GARUT, KABARNUSANTARA.ID – Pada masa Bencana Nasional Covid-19 ini, kita sudah memasuki fase kebiasaan baru, beradaptasi dengan Covid-19 atau new normal dengan tetap melaksanakan protokol kesehatan yang ketat; memakai masker, mencuci tangan atau menggunakan handsanitertizer dan physical distancing (menjaga jarak).

Protokol kesehatan menjaga jarak atau physical distancing akan sulit diterapkan di area pabrik yang jumlah karyawannya ribuan, atau aktifitas kerja masih menekankan pada keterampilan pekerja.

Pada “Kluster Changsin” perlu kehati-hatian dan ketelitian dari pihak tim gugus tugas dalam merekomendasikan langkah-langkah pencegahan virus.

Penutupan sementara waktu pabrik adalah upaya terakhir, apabila dipandang tingkat penyebaran yang cukup mengkhawatirkan dan protokol kesehatan dipandang tidak efektif akibat kontrol sistim keamanan kerja yang rendah.

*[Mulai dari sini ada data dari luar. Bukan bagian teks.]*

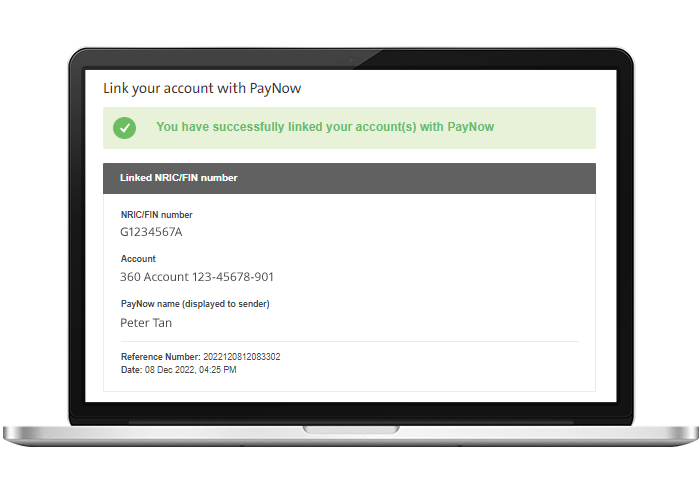Select the 360 Account 123-45678-901 text
The image size is (700, 500).
coord(197,277)
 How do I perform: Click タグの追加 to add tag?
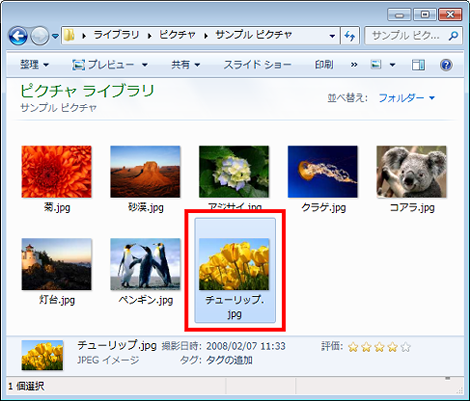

Tim gugus tugas dapat memberikan alternatif selain penutupan kepada pihak perusahaan, dengan syarat yang ketat, diantaranya; dipastikan pihak perusahaan wajib melakukan rapid test kepada seluruh karyawan sebagai prasyarat masuk kerja, untuk memisahkan yang terkonfirmasi ataupun tidak. Jika, pihak perusahaan tidak dapat melakukan hal tersebut, maka penutupan pabrik adalah sesuatu keharusan.

Termasuk kebijakan pembatasan pekerja secara bergiliran. Sehingga memenuhi syarat phsyical distancing/jaga jarak 1 meter.

Tim gugus tugas harus melakukan evaluasi dan monitoring sistem keamanan kerja diperusahaan tersebut. Apakah sudah bekerja dengan baik dan sesuai prosedur kesalamatan kerja protokol kesehatan covid 19.

Dan apabila dilakukan penutupan sementara waktu, maka pihak perusahaan harus mempertimbangkan kebijakan gaji/upah yang tetap tanda potongan.

Berkenaan dengan karyawan yang positif terkonfirmasi covid 19 baik bergejala maupun tidak dilakukan penanganan khusus yang disiapkan oleh pihak perusahaan, sebagai bagian dari Corporate Sosial Responsibility (CSR), baik medis maupun non medis.

Dalam pelaksanaan ini semua, sudah saatnya tim gugus tugas membuka posko kesehatan pada area pabrik tersebut, selain untuk membantu pelayanan kesehatan, juga pengawasan protokol kesehatan yang ketat.